May 18, 2004

samba stripped down

We went to a party Saturday night. An adult’s birthday, for a change, though a few kids (including our own) floated through and went off to watch Shrek in 3D glasses. We had fun talking to people we knew and even a few we didn’t. The food was great. Then came the entertainment. The birthday boy (man) had apparently wanted strippers, but that was nixed on account of younglings. So they settled on Samba dancers. Sounded interesting, I thought.

Well. Interesting. I suppose – no, I know – there’s some training involved, some skill, that this is a creative endeavor. But. Well. The main difference I saw between the two dancers and equivalent strippers was that these women started out mostly naked and stayed that way, doing an awful lot of jiggling along the way. Especially their buttocks. Shiny sparkly costumes – what there was of them – and great big headdresses and bright, fast music and everyone, it seemed, had a good time and some even danced, and a big part of me says I shouldn’t complain, that by doing so, I come off as a prude and easily shocked. I’m not. Easily shocked, that is. But if I’d been warned of a stripper, I’d have gotten up and left, joined the kids in front of the television. This sounded like something more comfortable and so I stayed. That was a mistake, I think. Because all I could think was, “What does it feel like, to be jiggling your body, nearly naked, in front of all these laughing men? What does it feel like to be making money at something that purports to be dancing but presents as a sexual tease? What does that feel like, to have your body on display, to be the entrée at a party?”

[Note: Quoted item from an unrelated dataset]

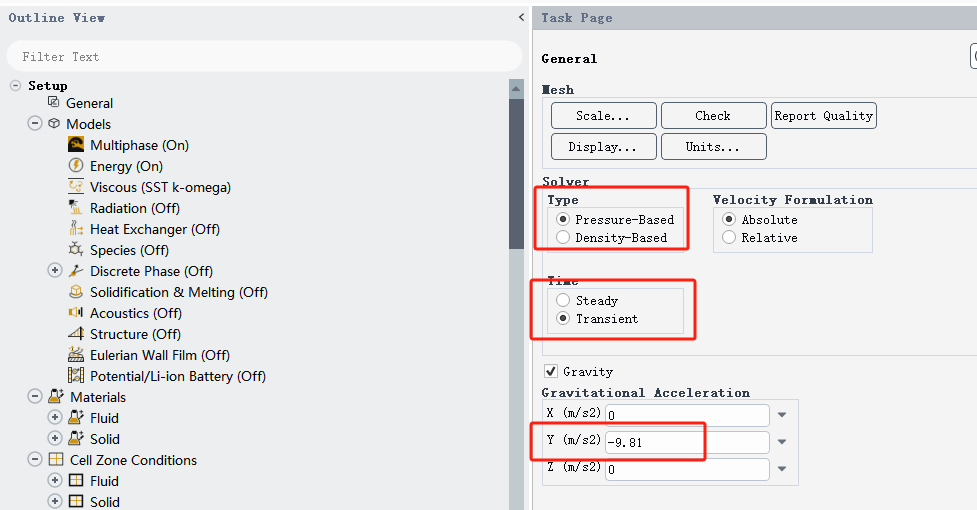Open General in the outline tree
Image resolution: width=977 pixels, height=510 pixels.
pos(89,103)
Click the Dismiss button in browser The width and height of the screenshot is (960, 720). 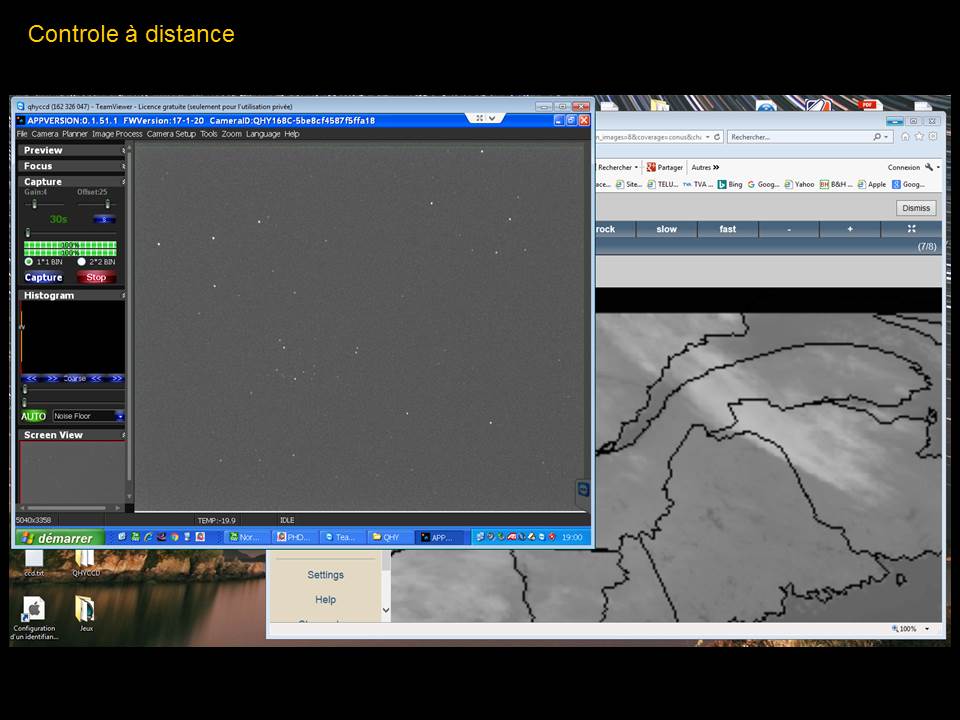click(x=915, y=208)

It’s not prudery, this discomfort. It’s something else. I have trouble accepting the common use of a woman’s body this way. As if it were a party favor. After the gluttony of the cake comes the impersonal lust object. What is that? Why is that? How is that okay? But it is, and it was, and nobody objected or even looked uncomfortable. And maybe when I was twenty, I would have gotten into a heated argument with someone there about the objectification of women and maybe that would have been the right thing to do here, but these are my friends and my hosts and at one point Damian came out and sat in my lap (ignoring the dancing women, just interested in the masks and maracas we held) and it seemed the wiser and more mature move to stay silent. I’m not about to change anyone’s mind there. They thought it was fun. I didn’t.

I think human sexuality is a good thing. A blessing, if you will. I think there are ways and times that flaunting your body is even more of a blessing, that it’s right to enjoy your sexuality and take pleasure in watching someone’s reaction as you move and your skirt swirls around your hips. But this is something different. These women are paid to shake their buttocks so fast they look battery-operated, to titillate and mostly to be undressed in a patio filled with partygoers. The entertainment.

As I look at samba dancers via Google’s image search, it seems this is normal, the scanty costumes – like a belly dancer’s, I suppose, though more so – and of course the shake-your-booty element is part of the dance. So it is the dance itself that I find offensive or the fact of it at this party, where it was so sexualized and in an objectifying way? And did the dancers mind or were they proud that they have this ability and that they draw this attention? Is it a cultural conceit, my middle class American upbringing, that makes me see it through a certain filter and call it demeaning? Or is it really and truly so, and part of a larger cultural rubric that allows for rape and ugliness perpetrated on women because they’ve made into objects in magazines and movies and at parties too? I find I have no answers. And that may be the main difference between my twenty year old hotheaded argumentative self and who I am now. I don’t know as much as I thought I did. Things are not black and white, cut and dried, even those that seem to be.

Posted by Tamar at May 18, 2004 10:10 PM

Maybe it's the "for pay" element that changes things?
I've seen Samba dancers and belly dancers, with my children, and I thought they were beautiful. But, I've only seen them in the context of summer festivals, and they weren't being paid to dance. They were dancing for us because they were our friends, and the music was good, and they had a skill they wanted to share. People watched and admired and cheered, but they weren't ogling or cat-calling or being... lustful, I guess is the word. Anyone can perform, and other folks recite poetry or play instruments or sing, whatever their skill happens to be.
My daughter thought she was watching a fairy dance.
Of course, given the presence of children, there are probably dance moves they didn't perform.
So, I think it must be context more than anything. I saw Britney Spears on TV awhile back and thought what I was watching was FAR more ponographic than the nearly naked girl who danced at the festival last summer (she'd made up this fantasy dancing girl costume that basically consisted of a single strand of beads and not much else, lol!).